В связи с этими мыслями у меня невольно возникают сомнения, не означает ли пешехоновская постановка вопроса о возвращении на родину в неправомерно упрощенной двучленной формуле того, что и он в глубине своей души уже разделяет монархически-большевицкую веру, что на поле брани в конце концов находятся лишь два стана, между которыми и надо выбирать. Каюсь, читая Пешехонова, я был не в силах подавить в себе ощущение, что Россия Керенского и Милюкова для него совсем не Россия. Россия же Сталина и Бухарина— почти что подлинная Россия. Многое в этой большевицкой России для Пешехонова, конечно, неприемлемо; многое подлежит, по его мнению, выправлению и изменению, но все это, в сущности, только недостатки механизма, которые в конце концов сами утрясутся, уладятся. Главное же сейчас не борьба с большевизмом, а прекращение этой борьбы, почти что объединение с большевизмом против тех, «которые уйдут вправо» и, быть может, свою роль в судьбах России еще сыграют... «внедрятся в неё с помощью посторонних штыков». Таков, на мой слух, точный социологический смысл неточной пешехоновской терминологии; если это так, то Пешехоновым действительно уже владеет не только «старая правда», но уже и «новая вера».
Постараемся же разобраться в этом вопросе.
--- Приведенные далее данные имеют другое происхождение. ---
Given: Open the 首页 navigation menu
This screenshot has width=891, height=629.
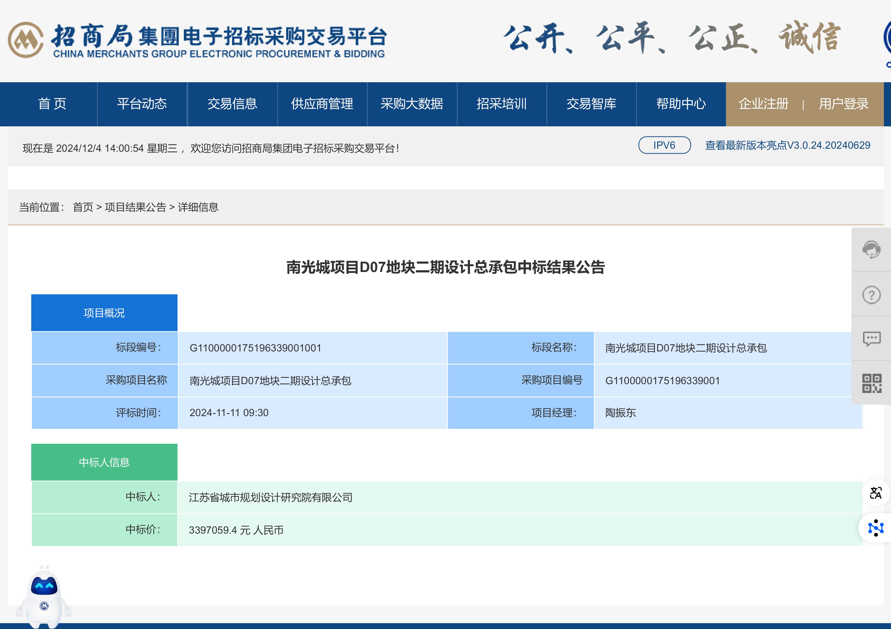Looking at the screenshot, I should [52, 104].
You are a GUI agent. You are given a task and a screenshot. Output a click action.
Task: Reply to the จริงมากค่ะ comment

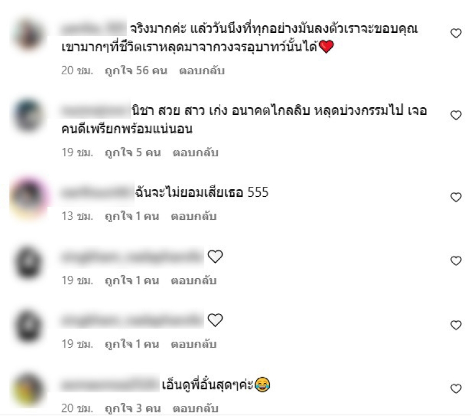click(x=202, y=71)

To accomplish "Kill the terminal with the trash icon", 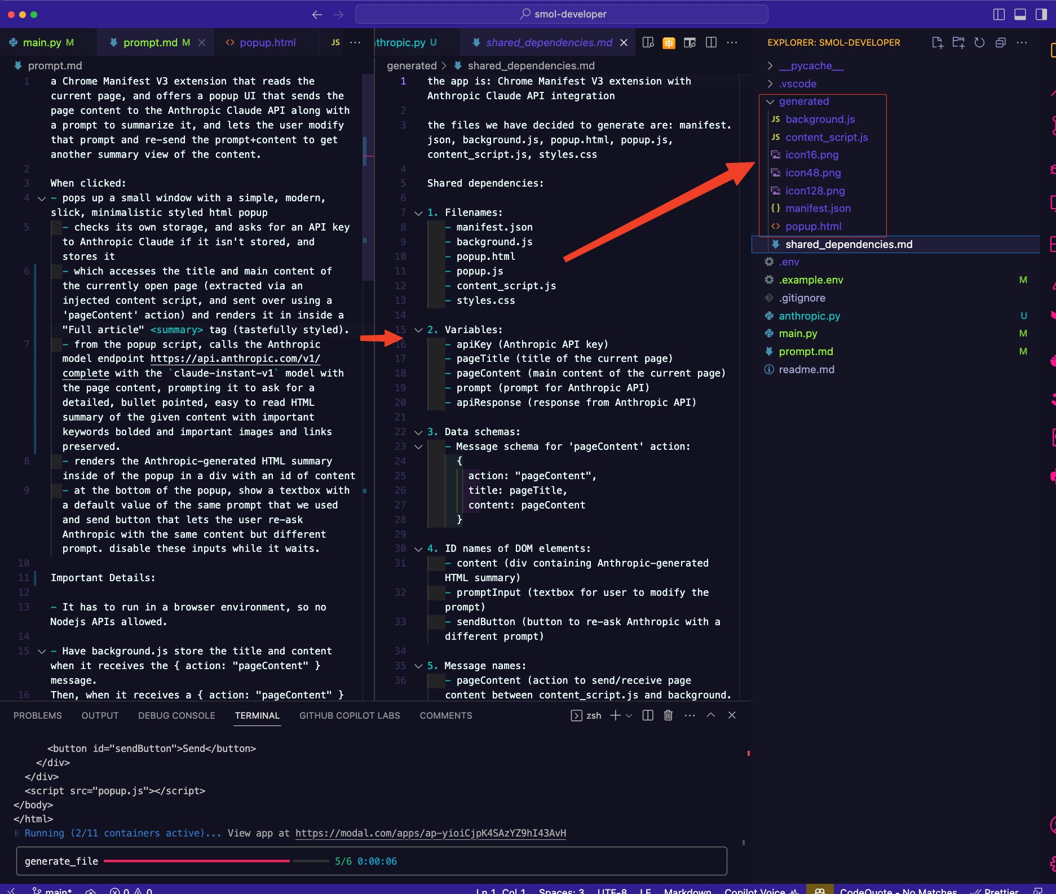I will click(x=668, y=715).
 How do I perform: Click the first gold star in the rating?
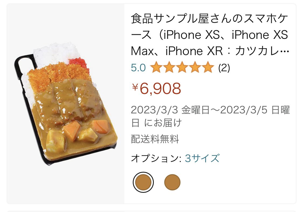156,67
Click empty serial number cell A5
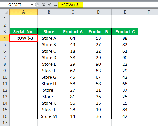 click(x=23, y=44)
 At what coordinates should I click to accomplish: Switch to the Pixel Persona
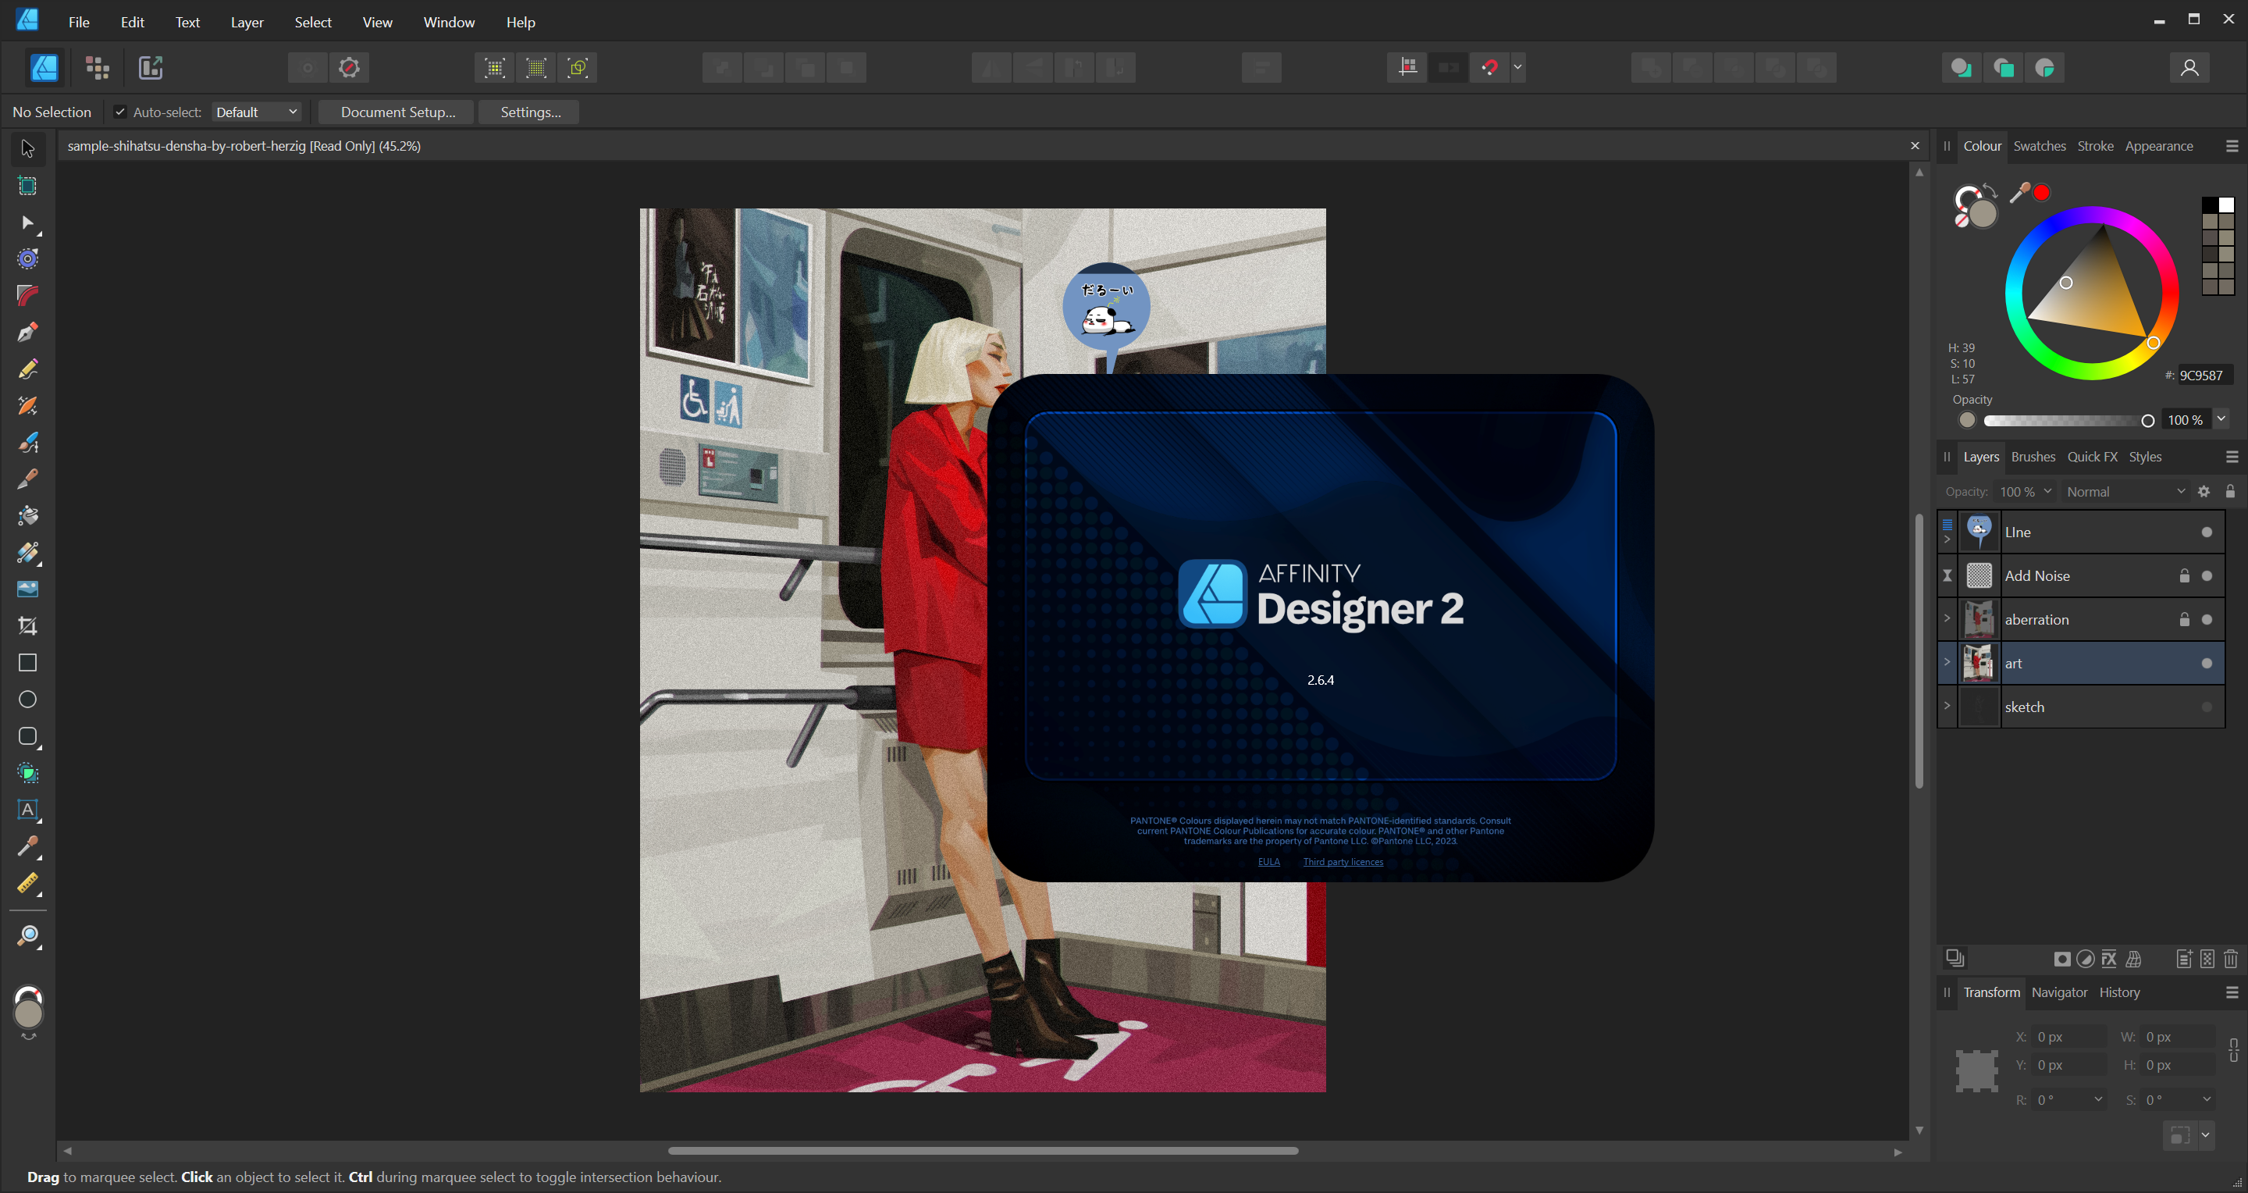[x=98, y=68]
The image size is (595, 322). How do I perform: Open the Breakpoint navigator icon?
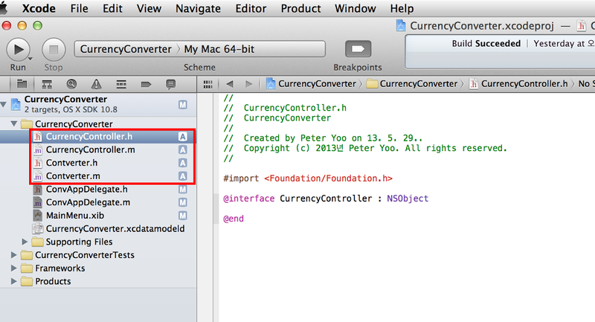(146, 83)
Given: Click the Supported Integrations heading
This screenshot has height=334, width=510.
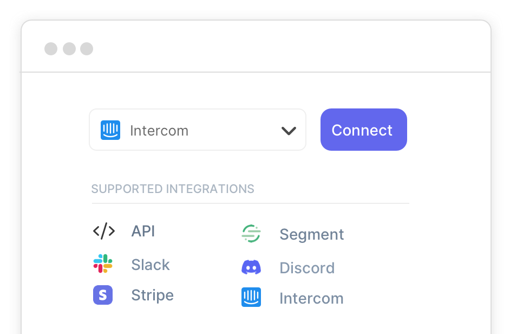Looking at the screenshot, I should pos(173,189).
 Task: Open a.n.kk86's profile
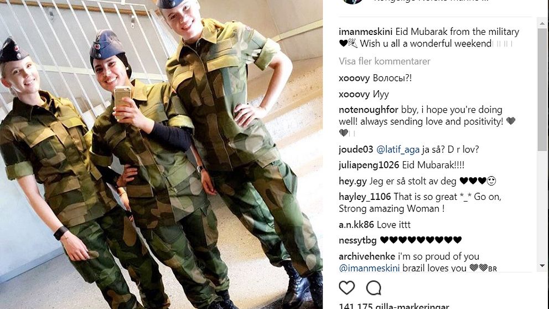(356, 225)

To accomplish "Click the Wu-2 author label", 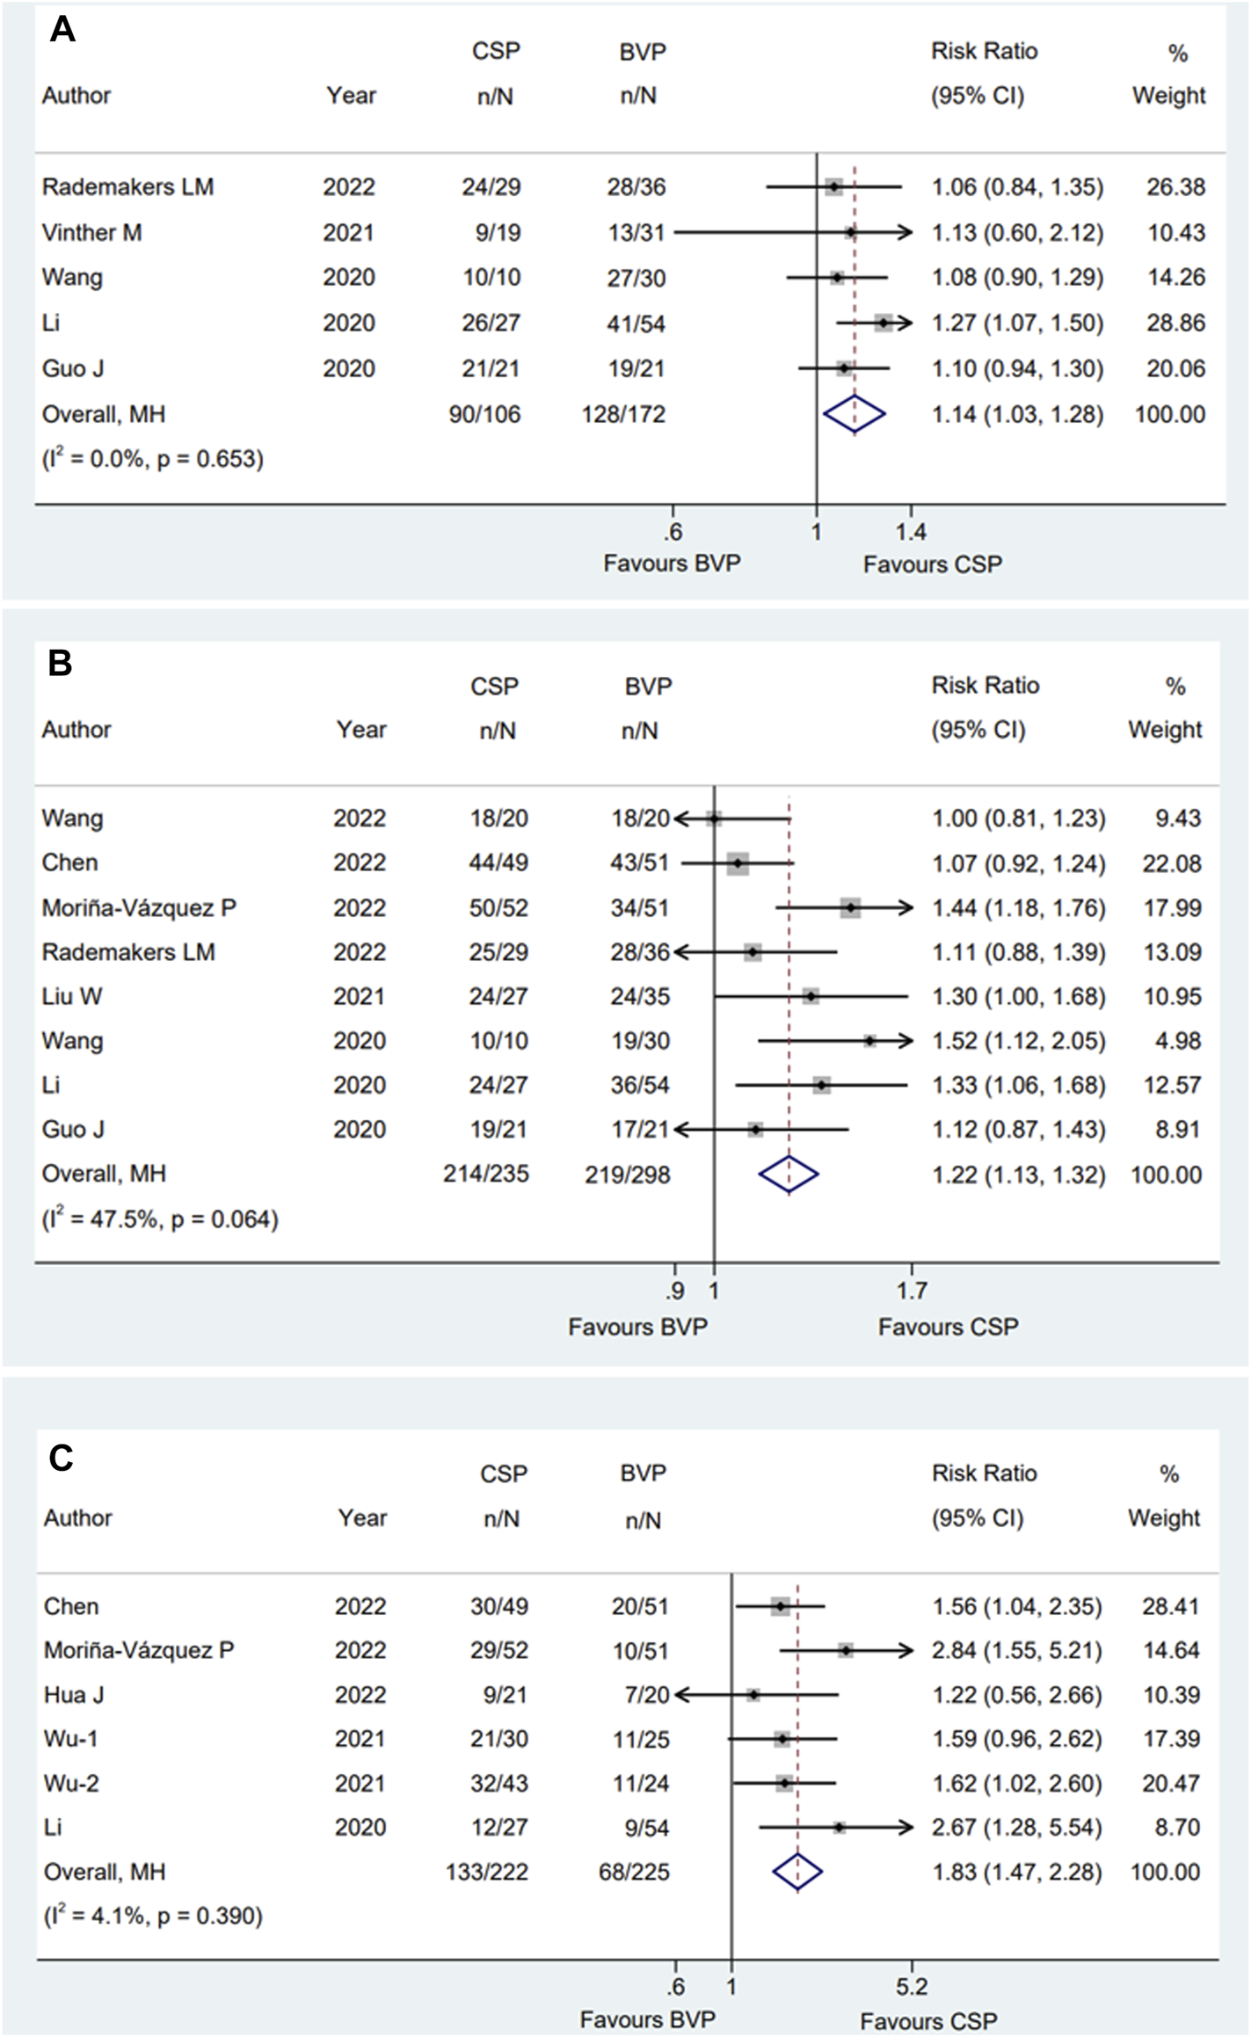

Я, конечно, очень хорошо знаю, что в статьях А. В. Пешехонова есть много мест, в которых он свою, в общем, двучленную терминологию (родина и эмиграция) определенно осложняет словесно вполне четким противопоставлением России и советской власти. С чисто формальной точки зрения, он может меня потому легко поймать на слове. Но это не важно, так как наш спор с Пешехоновым не о словах, а о тех последних сущностях, что разделяют и соединяют людей. Ради этих сущностей я и начал с того, что меня соединяет с А. В. Пешехоновым, с того, что должно быть ему уступлено. Признал вредность эмигрантской кичливости, лубочной непримиримости и всякой иной эмигрантщины; признал глубокую верность пешехоновского требования, чтобы вся эмиграция целиком душой повернулась бы к подъяремной советской России; признал если не желательность, то возможность возвращения на родину всех беженцев и обывателей; подчеркнул смягчающее вину Пешехонова обстоятельство — его веру в возможность вторжения иностранных штыков в Россию. Но признав и подчеркнув все это, я дальше уже не могу сделать по пути А.В.Пешехонова ни одного шага, ибо дальше начинается в советофильских симпатиях Пешехонова то смешение творчества советской России с душегубством советской власти, которое мне представляется и духовно, и политически гибельным и опасным. Только этим смешением и объясняется, по-моему, то, что говоря об эмиграции, Пешехонов не нашел ни одного слова одобреиия; говоря же о большевиках, — осуждения. Эмиграция до конца слилась под его пером с эмигрантщиной и в ней погибла. Советская же власть (для данного момента русской жизни по крайней мере) до конца слилась с Россией и в ней спаслась.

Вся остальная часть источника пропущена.